[Recorded data]
--------------------

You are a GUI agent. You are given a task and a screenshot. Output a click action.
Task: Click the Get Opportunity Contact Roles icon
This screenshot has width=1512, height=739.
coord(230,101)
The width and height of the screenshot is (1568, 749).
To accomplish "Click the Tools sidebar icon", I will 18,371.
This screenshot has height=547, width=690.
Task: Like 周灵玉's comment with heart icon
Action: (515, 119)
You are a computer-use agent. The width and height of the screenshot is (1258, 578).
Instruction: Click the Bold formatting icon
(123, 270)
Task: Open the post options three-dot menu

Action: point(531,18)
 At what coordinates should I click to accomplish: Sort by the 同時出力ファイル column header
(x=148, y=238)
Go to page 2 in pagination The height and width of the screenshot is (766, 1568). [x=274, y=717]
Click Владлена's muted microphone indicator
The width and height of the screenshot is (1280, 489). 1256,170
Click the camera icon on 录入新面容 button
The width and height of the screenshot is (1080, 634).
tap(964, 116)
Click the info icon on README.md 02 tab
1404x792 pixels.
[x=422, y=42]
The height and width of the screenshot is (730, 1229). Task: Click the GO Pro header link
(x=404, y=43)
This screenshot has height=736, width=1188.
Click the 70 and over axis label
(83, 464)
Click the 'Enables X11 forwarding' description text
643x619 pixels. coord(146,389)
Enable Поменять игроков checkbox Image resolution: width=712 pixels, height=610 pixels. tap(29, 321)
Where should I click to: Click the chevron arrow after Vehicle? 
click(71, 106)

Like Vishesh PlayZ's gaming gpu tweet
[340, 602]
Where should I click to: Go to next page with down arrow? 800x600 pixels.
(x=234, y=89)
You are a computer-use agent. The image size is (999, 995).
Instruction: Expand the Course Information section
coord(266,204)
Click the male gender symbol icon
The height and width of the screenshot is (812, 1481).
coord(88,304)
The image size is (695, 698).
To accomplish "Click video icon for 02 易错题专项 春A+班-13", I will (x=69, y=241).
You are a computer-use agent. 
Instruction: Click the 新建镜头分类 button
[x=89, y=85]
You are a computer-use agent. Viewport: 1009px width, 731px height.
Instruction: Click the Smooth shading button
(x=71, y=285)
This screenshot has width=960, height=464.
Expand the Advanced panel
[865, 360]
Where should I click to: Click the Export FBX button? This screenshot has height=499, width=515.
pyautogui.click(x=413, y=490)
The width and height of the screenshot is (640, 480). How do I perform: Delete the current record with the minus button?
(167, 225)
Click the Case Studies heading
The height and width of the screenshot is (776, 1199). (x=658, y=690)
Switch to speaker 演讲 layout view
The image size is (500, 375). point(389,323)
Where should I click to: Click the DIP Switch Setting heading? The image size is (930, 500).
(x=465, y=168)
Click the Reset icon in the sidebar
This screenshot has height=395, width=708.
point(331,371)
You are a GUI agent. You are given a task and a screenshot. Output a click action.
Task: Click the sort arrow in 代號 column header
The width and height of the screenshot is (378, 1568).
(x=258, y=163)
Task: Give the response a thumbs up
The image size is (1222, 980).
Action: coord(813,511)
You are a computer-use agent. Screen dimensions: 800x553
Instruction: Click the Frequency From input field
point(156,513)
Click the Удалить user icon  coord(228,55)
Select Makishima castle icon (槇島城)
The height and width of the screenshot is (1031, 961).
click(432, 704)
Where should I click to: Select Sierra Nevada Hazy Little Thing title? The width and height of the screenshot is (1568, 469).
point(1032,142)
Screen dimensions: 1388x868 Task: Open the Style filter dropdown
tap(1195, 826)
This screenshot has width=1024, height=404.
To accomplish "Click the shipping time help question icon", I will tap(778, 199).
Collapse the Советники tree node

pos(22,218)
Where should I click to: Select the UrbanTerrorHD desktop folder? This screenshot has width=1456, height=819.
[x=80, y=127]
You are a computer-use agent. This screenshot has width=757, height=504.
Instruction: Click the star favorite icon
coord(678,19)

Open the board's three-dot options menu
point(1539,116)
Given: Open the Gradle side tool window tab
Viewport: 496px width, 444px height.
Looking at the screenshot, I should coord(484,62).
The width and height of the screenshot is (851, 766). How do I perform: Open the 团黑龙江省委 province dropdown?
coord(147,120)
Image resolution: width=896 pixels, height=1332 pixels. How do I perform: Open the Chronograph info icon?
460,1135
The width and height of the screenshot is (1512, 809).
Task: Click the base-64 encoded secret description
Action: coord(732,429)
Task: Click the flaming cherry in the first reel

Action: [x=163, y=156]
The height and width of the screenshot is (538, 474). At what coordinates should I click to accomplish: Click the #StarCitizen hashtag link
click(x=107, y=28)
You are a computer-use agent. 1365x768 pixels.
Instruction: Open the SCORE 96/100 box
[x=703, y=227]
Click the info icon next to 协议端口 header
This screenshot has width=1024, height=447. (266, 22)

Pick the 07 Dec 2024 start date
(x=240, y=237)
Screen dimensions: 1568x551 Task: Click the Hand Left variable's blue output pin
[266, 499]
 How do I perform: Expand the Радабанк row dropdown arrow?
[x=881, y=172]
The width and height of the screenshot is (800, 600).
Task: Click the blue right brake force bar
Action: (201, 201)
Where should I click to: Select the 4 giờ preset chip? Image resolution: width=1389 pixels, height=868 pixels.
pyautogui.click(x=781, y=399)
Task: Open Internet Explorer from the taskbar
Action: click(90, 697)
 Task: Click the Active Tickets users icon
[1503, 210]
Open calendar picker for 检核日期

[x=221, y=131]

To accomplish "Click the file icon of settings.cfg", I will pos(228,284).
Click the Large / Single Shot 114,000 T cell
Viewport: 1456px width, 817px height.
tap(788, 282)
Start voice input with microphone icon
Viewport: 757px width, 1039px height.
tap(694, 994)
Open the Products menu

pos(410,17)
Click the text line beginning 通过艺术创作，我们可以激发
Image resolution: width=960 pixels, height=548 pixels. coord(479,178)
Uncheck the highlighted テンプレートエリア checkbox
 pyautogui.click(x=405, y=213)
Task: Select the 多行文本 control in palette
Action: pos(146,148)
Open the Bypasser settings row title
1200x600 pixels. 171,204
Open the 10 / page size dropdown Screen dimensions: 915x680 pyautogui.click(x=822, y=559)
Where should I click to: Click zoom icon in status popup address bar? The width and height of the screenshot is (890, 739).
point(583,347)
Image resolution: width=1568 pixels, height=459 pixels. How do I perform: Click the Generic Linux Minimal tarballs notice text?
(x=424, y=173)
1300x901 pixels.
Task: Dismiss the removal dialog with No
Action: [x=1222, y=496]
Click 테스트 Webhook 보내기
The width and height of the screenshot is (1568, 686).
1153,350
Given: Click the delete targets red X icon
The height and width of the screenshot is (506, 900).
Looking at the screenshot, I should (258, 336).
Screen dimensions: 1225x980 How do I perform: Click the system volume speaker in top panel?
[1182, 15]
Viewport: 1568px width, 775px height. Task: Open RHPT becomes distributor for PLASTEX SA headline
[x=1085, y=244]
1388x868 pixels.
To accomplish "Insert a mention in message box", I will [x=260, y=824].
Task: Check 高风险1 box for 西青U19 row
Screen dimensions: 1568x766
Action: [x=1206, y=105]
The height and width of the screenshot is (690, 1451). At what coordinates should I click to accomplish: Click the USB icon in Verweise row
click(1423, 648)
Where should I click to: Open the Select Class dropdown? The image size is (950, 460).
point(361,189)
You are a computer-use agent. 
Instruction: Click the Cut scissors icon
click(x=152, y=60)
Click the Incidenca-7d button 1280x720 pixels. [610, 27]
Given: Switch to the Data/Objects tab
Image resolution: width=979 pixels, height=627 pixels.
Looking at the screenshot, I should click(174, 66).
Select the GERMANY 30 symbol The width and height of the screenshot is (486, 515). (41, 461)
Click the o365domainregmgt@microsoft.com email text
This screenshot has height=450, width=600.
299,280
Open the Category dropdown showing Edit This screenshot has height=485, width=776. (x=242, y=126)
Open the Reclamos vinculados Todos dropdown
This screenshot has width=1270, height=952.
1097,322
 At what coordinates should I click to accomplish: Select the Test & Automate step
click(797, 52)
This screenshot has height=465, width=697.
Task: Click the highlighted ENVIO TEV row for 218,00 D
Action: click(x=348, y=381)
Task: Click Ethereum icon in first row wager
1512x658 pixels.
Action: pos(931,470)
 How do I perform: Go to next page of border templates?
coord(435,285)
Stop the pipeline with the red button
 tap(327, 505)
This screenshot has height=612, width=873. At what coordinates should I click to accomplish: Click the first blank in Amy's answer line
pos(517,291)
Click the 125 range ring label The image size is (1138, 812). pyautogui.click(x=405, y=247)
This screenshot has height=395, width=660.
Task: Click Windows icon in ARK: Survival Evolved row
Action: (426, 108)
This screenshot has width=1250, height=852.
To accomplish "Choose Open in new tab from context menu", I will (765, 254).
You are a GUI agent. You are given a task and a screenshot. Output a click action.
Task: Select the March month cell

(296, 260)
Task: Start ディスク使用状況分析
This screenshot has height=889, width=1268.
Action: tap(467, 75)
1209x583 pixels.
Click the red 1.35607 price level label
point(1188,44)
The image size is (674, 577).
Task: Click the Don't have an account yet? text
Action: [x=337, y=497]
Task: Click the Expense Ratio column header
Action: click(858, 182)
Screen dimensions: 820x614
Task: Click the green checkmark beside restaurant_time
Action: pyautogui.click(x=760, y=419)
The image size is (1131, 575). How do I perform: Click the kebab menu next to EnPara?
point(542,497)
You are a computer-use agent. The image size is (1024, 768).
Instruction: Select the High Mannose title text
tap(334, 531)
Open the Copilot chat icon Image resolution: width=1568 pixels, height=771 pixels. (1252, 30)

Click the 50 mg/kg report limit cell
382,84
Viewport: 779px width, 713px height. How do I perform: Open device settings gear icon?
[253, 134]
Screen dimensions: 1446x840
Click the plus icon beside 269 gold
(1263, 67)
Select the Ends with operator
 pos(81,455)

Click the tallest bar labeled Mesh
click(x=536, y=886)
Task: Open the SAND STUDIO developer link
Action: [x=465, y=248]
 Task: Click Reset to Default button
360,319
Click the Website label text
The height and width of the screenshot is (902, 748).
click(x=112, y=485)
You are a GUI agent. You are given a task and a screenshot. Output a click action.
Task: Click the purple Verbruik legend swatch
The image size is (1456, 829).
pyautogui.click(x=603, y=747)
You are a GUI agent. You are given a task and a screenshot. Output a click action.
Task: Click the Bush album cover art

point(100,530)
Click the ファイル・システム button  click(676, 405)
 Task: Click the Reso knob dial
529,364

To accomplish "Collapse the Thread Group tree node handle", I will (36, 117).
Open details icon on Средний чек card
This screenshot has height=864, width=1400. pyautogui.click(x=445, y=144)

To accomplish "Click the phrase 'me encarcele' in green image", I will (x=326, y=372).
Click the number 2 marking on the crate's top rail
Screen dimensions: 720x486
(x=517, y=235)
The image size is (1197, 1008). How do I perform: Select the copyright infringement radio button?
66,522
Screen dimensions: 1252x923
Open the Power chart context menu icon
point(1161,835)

--------------------

= What to do =
When a line among the entries above contains "computer", copy it.

= Exercise response =
You are a computer-use agent. The width and height of the screenshot is (1258, 578).
You are a computer-use agent. The image size is (999, 995).
You are a computer-use agent. 
You are a computer-use agent. Viewport: 1009px width, 731px height.
You are a computer-use agent. Screen dimensions: 800x553
You are a computer-use agent. This screenshot has width=757, height=504.
You are a computer-use agent. 1365x768 pixels.
You are a computer-use agent. 
You are a computer-use agent. The image size is (1024, 768).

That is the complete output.